» **ЗАДАНИЕ**
Проверьте, согласуются ли с отрывком о восковых фигурах три утверждения ниже. Для каждого ответьте «да» или «нет» и приведите дословно решающие слова отрывка.
1. Борис занялся восковыми персонами в то время, когда этот бизнес набирал силу в начале 1990-х.
2. По исторической достоверности музеи восковых фигур Косолапова уступали прочим.
3. Екатерина II, стоявшая в его квартирке, была полностью готова.

» **ОТРЫВОК**
--------------------------------------------------

– Эх, поторопились, дурачки, а я ведь предупреждал.
Может, и всплакнет, но не выпьет, ибо вредно для здоровья. Конечно, при такой правильной жизни поверить в физическую невозможность смерти затруднительно и обидно. Так что скоро ему уже мало было портретов в папках с завязками. Ему захотелось полного подобия, воспроизведения в полный рост и объем. Борис обратился к восковым персонам – бизнесу, набиравшему силу в начале 1990-х. У Косолапова было неоспоримое преимущество – он знал материальную сторону военной старины, как никто: ордена, кивера, выпушки, перевязи. Самые заядлые военные реконструкторы, помешанные на длине обшлагов, разводили руками. Косолаповские музеи восковых фигур были исторически добротнее всех прочих, дело стало выгодным. Но опять же не это было главным: прежде всего это был вопрос общения. Его отношение к восковым фигурам было очень личным. Помню, в его тогдашней квартирке, во весь ее объем, стояла Екатерина II. Что-то там в ее туалете не было доделано, и она, расправив тюрнюр, величественно ожидала завершения работы. Злые языки, я и Белкин, запустили слух, что Бориска относится к Великой по-семейному: то приобнимет за корсетную талию, то пошепчется, совета спросит. Податлива, как воск – оно ведь почти что и не метафора. Косолапов поставил эту податливость на поток.

--------------------------------------------------

[Записи элементов интерфейса]
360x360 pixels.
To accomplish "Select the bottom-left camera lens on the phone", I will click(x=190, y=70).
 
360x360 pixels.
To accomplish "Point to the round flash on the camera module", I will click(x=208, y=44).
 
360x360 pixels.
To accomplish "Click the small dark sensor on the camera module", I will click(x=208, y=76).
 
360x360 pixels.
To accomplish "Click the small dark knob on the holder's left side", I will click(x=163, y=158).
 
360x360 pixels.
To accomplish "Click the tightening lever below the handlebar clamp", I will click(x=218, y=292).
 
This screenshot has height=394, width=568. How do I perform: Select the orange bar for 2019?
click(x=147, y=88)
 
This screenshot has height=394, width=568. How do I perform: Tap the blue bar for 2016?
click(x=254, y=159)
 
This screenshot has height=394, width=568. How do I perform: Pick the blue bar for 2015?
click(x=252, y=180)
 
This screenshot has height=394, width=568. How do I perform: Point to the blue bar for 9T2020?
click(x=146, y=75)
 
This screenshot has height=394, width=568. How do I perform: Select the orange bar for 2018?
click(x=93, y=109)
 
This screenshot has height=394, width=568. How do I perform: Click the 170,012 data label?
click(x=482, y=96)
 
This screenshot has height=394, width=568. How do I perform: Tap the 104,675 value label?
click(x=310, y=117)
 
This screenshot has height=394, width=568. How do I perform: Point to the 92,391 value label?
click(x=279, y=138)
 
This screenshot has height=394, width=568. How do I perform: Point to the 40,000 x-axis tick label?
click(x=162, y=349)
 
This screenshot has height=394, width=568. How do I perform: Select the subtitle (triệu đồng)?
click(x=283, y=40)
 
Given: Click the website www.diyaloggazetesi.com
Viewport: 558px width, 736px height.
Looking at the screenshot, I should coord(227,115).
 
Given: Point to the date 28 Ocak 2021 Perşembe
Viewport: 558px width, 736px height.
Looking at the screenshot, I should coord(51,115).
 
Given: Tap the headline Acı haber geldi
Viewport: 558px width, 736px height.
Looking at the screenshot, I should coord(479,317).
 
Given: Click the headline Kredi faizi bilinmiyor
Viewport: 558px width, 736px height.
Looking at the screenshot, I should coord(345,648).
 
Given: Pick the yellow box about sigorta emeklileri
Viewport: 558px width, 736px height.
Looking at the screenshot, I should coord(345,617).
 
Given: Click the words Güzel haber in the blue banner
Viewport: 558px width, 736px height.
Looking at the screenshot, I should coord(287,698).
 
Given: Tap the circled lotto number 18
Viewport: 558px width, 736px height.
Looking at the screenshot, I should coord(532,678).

--------------------------------------------------

» **ОТВЕТ**
1. Да: «Борис обратился к восковым персонам – бизнесу, набиравшему силу в начале 1990-х».
2. Нет: «Косолаповские музеи восковых фигур были исторически добротнее всех прочих».
3. Нет: «Что-то там в ее туалете не было доделано».